Как ни странно, журнал РАППа, этот свирепый страж целомудренности советской литературы, не трогал Грина. Может быть, этому способствовала непричастность его ни к одной из литературных группировок.
Примечания
1. ...«Спілка визволення України». — Имеется в виду Дело «Союза освобождения Украины». Сфабрикованное ОГПУ Украинской ССР в конце 1920-х годов дело о мифической антисоветской организации было инициировано в целях дискредитации украинской научной интеллигенции в рамках централизованной репрессивной политики СССР. В ходе судебного процесса 1930 г. над «членами» СБУ было репрессировано 474 чел. К высшей мере наказания были осуждены 15, приговорено к различным срокам заключения — 192, высланы за пределы Украины — 87, условно осуждены — 3, освобождены от наказания — 124 человека.
2. ...«Южная звезда»... — Предварительное название повести «Ранчо "Каменный столб"».
3. ...ильинские букинисты... — Имеются в виду букинисты, торговавшие на ул. Ильинка в Москве.
4. Сегодня продам. — Видимо, имеются в виду авторские экземпляры только что вышедшего в издательстве «Федерация» сборника рассказов «Огонь и вода». (Примеч. автора).
5. ...придет поздно». — РГАЛИ. Ф. 127. Оп. 1. Ед. хр. 69.
6. ...не нужны». — Журн. «Книга и революция», 1929, № 23. (Примеч. автора).
7. ...с чечевичной похлебкой». — РГАЛИ. Ф. 127. Оп. 1. Ед. хр. 110.
8. ...тяжело.

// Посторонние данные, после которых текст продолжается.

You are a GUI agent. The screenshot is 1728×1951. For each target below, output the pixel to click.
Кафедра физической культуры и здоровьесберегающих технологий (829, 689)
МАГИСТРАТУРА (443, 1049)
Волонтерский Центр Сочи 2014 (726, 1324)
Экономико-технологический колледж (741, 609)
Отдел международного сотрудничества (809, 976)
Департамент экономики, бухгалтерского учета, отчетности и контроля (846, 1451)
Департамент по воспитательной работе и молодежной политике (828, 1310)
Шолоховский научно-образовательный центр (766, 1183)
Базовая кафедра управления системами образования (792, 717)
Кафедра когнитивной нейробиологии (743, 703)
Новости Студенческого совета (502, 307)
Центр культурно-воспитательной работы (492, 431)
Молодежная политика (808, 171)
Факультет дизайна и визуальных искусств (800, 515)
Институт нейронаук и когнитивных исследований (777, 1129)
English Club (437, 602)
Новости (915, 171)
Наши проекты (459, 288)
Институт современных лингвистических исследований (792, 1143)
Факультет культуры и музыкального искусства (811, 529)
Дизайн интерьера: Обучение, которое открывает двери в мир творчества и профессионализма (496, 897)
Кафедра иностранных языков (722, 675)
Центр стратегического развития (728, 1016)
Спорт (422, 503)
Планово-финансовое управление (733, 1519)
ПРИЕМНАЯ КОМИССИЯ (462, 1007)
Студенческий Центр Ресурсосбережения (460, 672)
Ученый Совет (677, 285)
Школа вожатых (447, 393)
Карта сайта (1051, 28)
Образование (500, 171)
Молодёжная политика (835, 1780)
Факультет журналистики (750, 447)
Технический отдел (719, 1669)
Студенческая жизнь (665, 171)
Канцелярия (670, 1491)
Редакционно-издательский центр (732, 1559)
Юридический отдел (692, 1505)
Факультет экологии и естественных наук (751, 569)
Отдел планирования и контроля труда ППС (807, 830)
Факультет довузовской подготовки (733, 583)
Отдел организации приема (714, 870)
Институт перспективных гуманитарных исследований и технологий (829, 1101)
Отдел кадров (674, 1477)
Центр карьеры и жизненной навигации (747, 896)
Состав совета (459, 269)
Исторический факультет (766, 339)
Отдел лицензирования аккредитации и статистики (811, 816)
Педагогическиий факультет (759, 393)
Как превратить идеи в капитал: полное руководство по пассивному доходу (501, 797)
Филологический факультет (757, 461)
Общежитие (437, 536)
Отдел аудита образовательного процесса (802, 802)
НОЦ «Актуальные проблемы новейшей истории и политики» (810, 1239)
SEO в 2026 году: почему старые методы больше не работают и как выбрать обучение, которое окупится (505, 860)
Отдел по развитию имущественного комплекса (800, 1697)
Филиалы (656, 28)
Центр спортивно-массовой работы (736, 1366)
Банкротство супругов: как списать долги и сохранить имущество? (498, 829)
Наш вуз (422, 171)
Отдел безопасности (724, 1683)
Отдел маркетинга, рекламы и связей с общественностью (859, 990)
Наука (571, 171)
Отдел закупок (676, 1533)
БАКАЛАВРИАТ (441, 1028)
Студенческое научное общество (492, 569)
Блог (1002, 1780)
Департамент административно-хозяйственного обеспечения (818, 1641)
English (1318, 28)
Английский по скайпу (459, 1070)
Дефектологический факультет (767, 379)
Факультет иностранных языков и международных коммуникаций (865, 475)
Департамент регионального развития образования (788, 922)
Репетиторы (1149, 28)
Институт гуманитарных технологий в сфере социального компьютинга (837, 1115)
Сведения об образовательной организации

Н.Г.» — РГАЛИ. Ф. 127. Оп. 1. Ед. хр. 182.
9. И они не пропадают». — Там же.
10. ...от подлинной жизни». — Журн. «Книга и революция», 1930, № 2.
11. ...от нашей светлой действительности. — Ю. Первова, вероятно, приводит пересказанную ей в устных воспоминаниях Ниной Грин ироническую реплику А. Грина на рецензию: мол, писать не умею, потому что «начинающий» писатель, а главное: социалистическую действительность не отображаю.